Iran slams U.S. over comments on Iraqi troops fighting Islamic State

Iraqi government forces pose for a picture at a checkpoint in the Jurf al-Sakher area about 30 miles south of Baghdad.

Iraqi government forces pose for a picture at a checkpoint in the Jurf al-Sakher area about 30 miles south of Baghdad.

(Haidar Hamdani / AFP / Getty Images)

The war of words between Iran and the United States is getting testier as the two nations’ common enemy, Islamic State militants, advance in Iraq and Syria.

The man acclaimed in some circles as Iran’s military “mastermind,” Maj. Gen. Qassem Suleimani, derided the progress of President Obama’s stated goal to “degrade and ultimately destroy” Islamic State.

“Mr. Obama, you have not done a damn thing in Iraq,” Suleimani bluntly declared Sunday, addressing the president rhetorically before a gathering of revolutionary guards in Kerman, in southeastern Iran, Iran’s Mehr News reported. “You have no will to confront Daesh,” Suleimani added, using the Arabic term for Islamic State.
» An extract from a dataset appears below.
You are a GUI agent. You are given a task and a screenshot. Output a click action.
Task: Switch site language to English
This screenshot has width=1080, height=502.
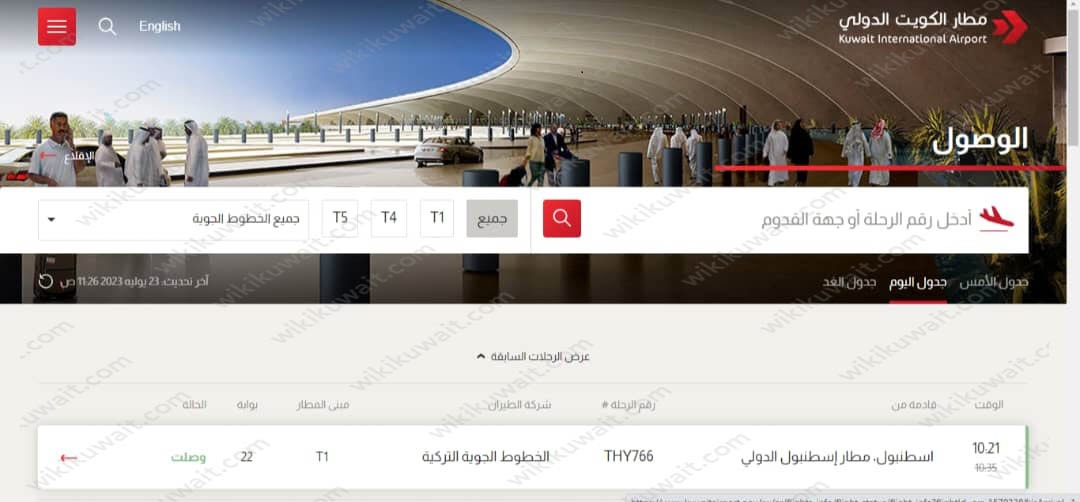coord(160,27)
The ongoing U.S.-led bombing campaign against Islamic State apparently does not impress the fabled commander of the Revolutionary Guards’ elite Quds force.
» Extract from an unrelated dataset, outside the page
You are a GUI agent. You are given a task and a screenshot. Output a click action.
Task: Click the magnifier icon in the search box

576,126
Suleimani’s denunciation appeared to be a riposte to Secretary of Defense Ashton Carter, who told CNN on Sunday that Iraqi forces “showed no will to fight” Islamic State in Ramadi. The Iraqi military retreated last week as militants overran the strategic city in western Iraq.

The comments from Suleimani, who has been seen on the front lines in Iraq, echoed those of Iraqi Prime Minister Haidar Abadi, who also defended his troops while being dismissive of Carter’s statement.

The verbal broadsides are another illustration of the awkward geopolitical realities of the Iraqi battlefield, where Washington and Tehran are fighting on the same side — though neither government wants to acknowledge that fact.

Both the United States and Iran back the Baghdad government and both are heavily involved in training and supplying Iraqi forces fighting Islamic State. But the two longtime adversaries do not publicly concede any cooperation.

Whether the Iraqi units that withdrew from Ramadi received U.S. or Iranian training was not clear. Video footage showed Iraqi troops speeding away in U.S.-donated Humvees as militants closed in on the city.


Washington invested billions of dollars in training and equipping Iraqi military and police forces during the U.S. occupation between 2003 and 2011. The United States resumed a robust training program last year after Iraqi forces fled en masse from Islamic State fighters sweeping into northern Iraq.

Shiite Muslim Iran has been a major benefactor for mostly Shiite militias in Iraq. The irregular forces are widely viewed as the most effective fighters on the ground against Islamic State, a Sunni Muslim group and Al Qaeda breakaway faction.

Thousands of Shiite militiamen have been rushed into action to take part in a planned counterattack on Ramadi, the capital of Al Anbar province. But many fear the militias’ presence in the Sunni heartland could worsen resentment among residents.

In recent days, a number of senior Iranian commanders have warned of planned “proxy wars” directed against Iran, including from Iraq, which shares a 900-mile border with Iran. Commanders have vowed they will take action if Islamic State forces advance in Iraq to within about 25 miles of Iranian territory.

In his comments, Suleimani said Iran was doing more than any other country to battle the “plague” of Islamic State.

“Our human responsibilities do not allow us to witness the crumbling of a nation under such atrocities,” Suleimani said.


The commander, long a shadowy, reclusive figure, has become a national hero in Iran as his role in helping battle Sunni militants in Iraq and Syria has put him in the public spotlight. His exploits have also made him an outsized figure on social media, where his reported feats, often exaggerated, have prompted one wag to dub him “Supermani.”

But Suleimani insists he eschews the limelight, describing himself publicly as a humble servant of Iran’s supreme leader, Ayatollah Ali Khamenei. Recently, he penned a public letter declining an offer from a well-known Iranian filmmaker to make a movie about his life.

“I am a soldier full of weaknesses,” Suleimani wrote. “If not for the grace of God, it is not clear if I would have achieved any of these successes.”

Special correspondent Mostaghim reported from Tehran and Times staff writer McDonnell from Beirut.